セットカウント0-1からの挽回劇
✔アルカラス2-6,6-2,6-3,7-5ジョコビッチ
どちらが勝っても歴史的な試合となる決勝戦だった。全豪オープン2026決勝、アルカラスvsジョコビッチ。アルカラスは史上最年少での生涯グランドスラム、ジョコビッチはグランドスラム最多25勝が懸かっていた。

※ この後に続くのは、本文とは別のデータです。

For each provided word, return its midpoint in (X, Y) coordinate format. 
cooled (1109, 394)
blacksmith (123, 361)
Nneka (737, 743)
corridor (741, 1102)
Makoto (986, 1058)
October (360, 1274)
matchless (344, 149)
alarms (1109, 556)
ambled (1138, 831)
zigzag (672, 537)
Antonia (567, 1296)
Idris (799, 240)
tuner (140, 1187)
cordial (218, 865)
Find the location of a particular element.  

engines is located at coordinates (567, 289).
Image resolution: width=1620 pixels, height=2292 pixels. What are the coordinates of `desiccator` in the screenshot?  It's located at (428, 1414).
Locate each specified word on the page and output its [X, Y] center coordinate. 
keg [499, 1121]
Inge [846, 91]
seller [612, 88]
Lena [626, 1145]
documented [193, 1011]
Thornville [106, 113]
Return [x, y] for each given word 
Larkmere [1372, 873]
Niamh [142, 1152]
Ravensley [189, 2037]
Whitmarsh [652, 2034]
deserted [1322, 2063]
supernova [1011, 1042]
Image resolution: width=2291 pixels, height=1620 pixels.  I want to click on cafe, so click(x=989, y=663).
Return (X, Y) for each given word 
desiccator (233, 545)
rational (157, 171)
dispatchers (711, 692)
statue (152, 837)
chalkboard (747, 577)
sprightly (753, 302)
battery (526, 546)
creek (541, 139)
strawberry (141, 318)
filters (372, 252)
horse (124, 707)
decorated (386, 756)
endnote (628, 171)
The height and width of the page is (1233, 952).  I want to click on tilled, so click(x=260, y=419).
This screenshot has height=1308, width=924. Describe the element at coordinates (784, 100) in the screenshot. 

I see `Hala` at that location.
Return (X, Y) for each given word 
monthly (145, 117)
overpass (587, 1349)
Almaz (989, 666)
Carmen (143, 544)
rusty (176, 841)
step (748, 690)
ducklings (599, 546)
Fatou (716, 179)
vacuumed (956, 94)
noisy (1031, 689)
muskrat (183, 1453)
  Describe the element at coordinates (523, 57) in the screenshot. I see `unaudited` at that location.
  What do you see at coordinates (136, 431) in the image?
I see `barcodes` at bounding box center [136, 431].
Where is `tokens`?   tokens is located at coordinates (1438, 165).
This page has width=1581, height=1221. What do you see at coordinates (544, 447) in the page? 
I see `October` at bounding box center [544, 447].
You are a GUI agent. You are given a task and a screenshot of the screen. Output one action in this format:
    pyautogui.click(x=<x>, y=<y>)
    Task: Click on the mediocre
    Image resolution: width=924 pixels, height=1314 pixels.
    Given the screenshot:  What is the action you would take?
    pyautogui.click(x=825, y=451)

第一セット、信じられない内容でジョコビッチが奪取した。これまで見たことないような積極的な攻めと憎らしいほどの安定感を兼ね備えた守り。それを世界一のアルカラス相手に決勝の舞台で引き出す。この男の全盛期は今なのではないかと思わせるほどの内容でアルカラスを圧倒した。もしかしてこのまま一気に勝ってしまうのではないかと身震いしたテニスファンも少なくないだろう。ただ、対峙していた22歳の新王者は易々と勝利を献上することを許さなかった。第二セット中盤以降、アルカラスが徐々にジョコビッチの攻めに適応していく。第一セットでは返球できなかったコース、球種、タイミングの球をことごとく返せる状態へ変化していった。さらに第三セット中盤に入り、強みである圧倒的な攻撃力を見せ始める。第二第三セットをアルカラスが奪取。王者の実力を見せつけ挽回した。第四セット、調子に乗り切ったアルカラスに対し、ジョコビッチは10分越えのサービスゲーム含め、苦労しつつもキープしついていく展開。この展開、決勝戦に至るまでのジョコビッチのプレーからこう考えたテニスファンも多かったのではないだろうか、
「どこでジョコビッチがギアを上げブレークをしにくるか」
準決勝のシナー戦で見せた試合全体を通したゲームの取捨選択。捨てるゲームは捨て、ここぞという場面で全力でゲームを取りに行く。勝つための、試合全体を通しての集中力のマネジメントスキルとでもいうべき能力。ジョコビッチのジョコビッチたる所以がこの能力なのではないかと思う。当然、これまでの経験がなせる業かと思うが、アルカラス、シナー含め、全プレイヤーにとって圧倒的な脅威であることは疑いようがないだろう。第四セット第8ゲーム0-30からジョコビッチがキープし4-4となった場面。ジョコビッチのエネルギーが一気にあがったように見えた。第9ゲーム30-30の場面で鋭いリターンを沈めアルカラスのミスを誘発。ブレークのチャンスを握る。雄たけびを上げ、観客をあおる。ここをブレークすればサービングフォーザセットを迎えられる場面。ただアルカラスは冷静だった。自分の攻め、守りを貫き、最後は雄たけびを上げながらこのゲームをキープして見せた。
メンタルの攻防戦の極致ともいうべきこの第四セットは、第12ゲームのアルカラスのブレークで一気に幕を閉じた。第12ゲームでブレークポイントを握ったアルカラス。最後はジョコビッチのフォアの逆クロスがベースラインを大きくオーバー。アルカラスがコートに倒れこみ戴冠を手にした喜びを爆発させた。
アルカラスは劣勢の展開から徐々にアジャストし最後はギアを上げ切って勝利。アルカラスの王者としての成熟を感じさせる決勝戦だった。一方のジョコビッチはキャリアの終盤ではあるが、これまでの経験を強みに2強への新たな勝ちパターンを模索し続けているように見える。2026シーズンもジョコビッチは圧倒的な存在感を放つプレーヤーであり続けるだろう。